── PROVIDED INFORMATION

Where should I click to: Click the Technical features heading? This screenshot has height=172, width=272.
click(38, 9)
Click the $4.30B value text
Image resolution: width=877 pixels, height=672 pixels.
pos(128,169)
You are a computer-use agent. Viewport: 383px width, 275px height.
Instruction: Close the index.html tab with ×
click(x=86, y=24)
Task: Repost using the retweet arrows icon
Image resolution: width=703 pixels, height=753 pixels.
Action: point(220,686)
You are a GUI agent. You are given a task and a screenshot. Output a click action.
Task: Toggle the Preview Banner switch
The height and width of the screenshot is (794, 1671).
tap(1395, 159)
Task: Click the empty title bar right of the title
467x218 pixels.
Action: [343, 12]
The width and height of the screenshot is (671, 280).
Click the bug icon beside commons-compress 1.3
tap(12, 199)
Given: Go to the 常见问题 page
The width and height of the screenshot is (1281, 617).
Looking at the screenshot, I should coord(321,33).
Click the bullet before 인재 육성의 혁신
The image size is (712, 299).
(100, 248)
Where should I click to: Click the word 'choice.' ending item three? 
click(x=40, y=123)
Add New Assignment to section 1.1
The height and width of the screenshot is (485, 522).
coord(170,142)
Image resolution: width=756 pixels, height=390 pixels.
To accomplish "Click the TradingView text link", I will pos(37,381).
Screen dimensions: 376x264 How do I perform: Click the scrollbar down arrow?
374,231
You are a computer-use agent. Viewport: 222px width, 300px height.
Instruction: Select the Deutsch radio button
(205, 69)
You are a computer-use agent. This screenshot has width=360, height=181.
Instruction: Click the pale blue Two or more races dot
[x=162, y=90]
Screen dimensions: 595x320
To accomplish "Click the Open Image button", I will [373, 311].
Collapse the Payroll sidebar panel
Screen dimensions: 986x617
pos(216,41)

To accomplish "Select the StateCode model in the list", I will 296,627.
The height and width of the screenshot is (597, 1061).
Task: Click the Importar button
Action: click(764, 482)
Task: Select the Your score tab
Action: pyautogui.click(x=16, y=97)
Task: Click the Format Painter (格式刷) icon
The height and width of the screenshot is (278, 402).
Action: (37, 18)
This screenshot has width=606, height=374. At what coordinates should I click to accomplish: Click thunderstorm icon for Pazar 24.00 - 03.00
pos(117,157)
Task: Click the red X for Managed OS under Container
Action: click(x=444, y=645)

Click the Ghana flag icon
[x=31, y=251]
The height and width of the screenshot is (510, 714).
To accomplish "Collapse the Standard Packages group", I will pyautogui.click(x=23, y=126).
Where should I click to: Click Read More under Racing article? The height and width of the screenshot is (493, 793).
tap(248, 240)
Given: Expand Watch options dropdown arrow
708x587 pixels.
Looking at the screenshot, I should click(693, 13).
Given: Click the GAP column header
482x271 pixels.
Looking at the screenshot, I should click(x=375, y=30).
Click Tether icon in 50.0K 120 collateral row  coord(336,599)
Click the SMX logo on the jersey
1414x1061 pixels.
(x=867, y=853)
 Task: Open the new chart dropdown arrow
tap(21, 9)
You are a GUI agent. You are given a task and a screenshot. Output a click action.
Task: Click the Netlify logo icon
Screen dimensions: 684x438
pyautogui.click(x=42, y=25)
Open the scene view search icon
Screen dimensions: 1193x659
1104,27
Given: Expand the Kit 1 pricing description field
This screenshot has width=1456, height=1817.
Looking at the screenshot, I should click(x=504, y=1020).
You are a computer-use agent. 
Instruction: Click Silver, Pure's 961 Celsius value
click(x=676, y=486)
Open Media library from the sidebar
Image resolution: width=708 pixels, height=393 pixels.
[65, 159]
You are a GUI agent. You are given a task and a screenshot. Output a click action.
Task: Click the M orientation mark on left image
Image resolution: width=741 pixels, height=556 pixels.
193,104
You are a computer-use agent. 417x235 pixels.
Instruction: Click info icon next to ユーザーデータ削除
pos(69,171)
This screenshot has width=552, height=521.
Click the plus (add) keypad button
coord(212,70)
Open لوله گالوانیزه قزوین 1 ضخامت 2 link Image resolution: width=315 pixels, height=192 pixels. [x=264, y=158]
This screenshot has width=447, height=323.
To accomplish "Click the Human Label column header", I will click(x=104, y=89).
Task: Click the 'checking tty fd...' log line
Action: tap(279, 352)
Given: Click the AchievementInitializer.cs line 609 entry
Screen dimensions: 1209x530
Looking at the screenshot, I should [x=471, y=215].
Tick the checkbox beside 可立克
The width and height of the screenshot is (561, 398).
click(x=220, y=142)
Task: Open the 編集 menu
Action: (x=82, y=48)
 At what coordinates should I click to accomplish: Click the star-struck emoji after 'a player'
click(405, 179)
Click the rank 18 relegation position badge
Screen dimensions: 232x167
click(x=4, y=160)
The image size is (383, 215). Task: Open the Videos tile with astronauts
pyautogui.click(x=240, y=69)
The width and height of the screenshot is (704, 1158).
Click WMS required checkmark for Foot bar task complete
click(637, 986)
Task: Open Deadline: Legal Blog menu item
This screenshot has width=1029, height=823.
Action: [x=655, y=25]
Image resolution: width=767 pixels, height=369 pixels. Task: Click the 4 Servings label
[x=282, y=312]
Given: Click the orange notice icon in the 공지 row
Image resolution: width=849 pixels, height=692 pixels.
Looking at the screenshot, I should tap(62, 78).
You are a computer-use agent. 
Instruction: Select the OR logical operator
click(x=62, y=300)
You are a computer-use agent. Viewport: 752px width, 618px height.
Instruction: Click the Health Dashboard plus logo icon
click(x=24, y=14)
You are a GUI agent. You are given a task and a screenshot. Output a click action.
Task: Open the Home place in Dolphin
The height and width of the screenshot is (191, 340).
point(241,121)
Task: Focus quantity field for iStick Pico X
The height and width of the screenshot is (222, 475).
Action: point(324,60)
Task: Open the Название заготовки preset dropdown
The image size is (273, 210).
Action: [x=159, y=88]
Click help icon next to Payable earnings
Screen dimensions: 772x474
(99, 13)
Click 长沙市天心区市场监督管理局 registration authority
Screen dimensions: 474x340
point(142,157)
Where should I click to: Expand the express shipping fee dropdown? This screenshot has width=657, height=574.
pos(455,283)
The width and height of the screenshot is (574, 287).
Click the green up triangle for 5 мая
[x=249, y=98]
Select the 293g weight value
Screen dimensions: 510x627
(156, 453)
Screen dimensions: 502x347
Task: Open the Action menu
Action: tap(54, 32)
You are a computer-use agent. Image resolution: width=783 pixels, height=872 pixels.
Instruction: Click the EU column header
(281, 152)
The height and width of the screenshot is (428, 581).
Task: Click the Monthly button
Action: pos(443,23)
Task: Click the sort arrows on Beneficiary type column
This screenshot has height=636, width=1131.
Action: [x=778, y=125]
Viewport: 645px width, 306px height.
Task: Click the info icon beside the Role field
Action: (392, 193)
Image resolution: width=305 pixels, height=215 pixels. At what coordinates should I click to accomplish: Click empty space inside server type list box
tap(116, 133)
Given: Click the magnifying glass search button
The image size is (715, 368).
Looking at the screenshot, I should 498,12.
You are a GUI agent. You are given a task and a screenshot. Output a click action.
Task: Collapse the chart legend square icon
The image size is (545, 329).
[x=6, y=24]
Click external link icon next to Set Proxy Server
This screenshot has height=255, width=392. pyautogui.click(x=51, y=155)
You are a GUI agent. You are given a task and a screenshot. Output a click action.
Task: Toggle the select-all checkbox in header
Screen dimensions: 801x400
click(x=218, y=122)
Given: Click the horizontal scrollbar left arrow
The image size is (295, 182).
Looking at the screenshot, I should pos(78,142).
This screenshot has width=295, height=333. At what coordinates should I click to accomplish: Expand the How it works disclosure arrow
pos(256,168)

────

TASK GOAL: Given the records above, return exactly the lines starting at the line containing "Open the scene view search icon" and ending at the line containing "Given: Click the AchievementInitializer.cs", including both.

SOLUTION TO THIS EXERCISE:
Open the scene view search icon
Screen dimensions: 1193x659
1104,27
Given: Expand the Kit 1 pricing description field
This screenshot has width=1456, height=1817.
Looking at the screenshot, I should click(x=504, y=1020).
You are a computer-use agent. 
Instruction: Click Silver, Pure's 961 Celsius value
click(x=676, y=486)
Open Media library from the sidebar
Image resolution: width=708 pixels, height=393 pixels.
[65, 159]
You are a GUI agent. You are given a task and a screenshot. Output a click action.
Task: Click the M orientation mark on left image
Image resolution: width=741 pixels, height=556 pixels.
193,104
You are a computer-use agent. 417x235 pixels.
Instruction: Click info icon next to ユーザーデータ削除
pos(69,171)
This screenshot has width=552, height=521.
Click the plus (add) keypad button
coord(212,70)
Open لوله گالوانیزه قزوین 1 ضخامت 2 link Image resolution: width=315 pixels, height=192 pixels. [x=264, y=158]
This screenshot has width=447, height=323.
To accomplish "Click the Human Label column header", I will click(x=104, y=89).
Task: Click the 'checking tty fd...' log line
Action: tap(279, 352)
Given: Click the AchievementInitializer.cs line 609 entry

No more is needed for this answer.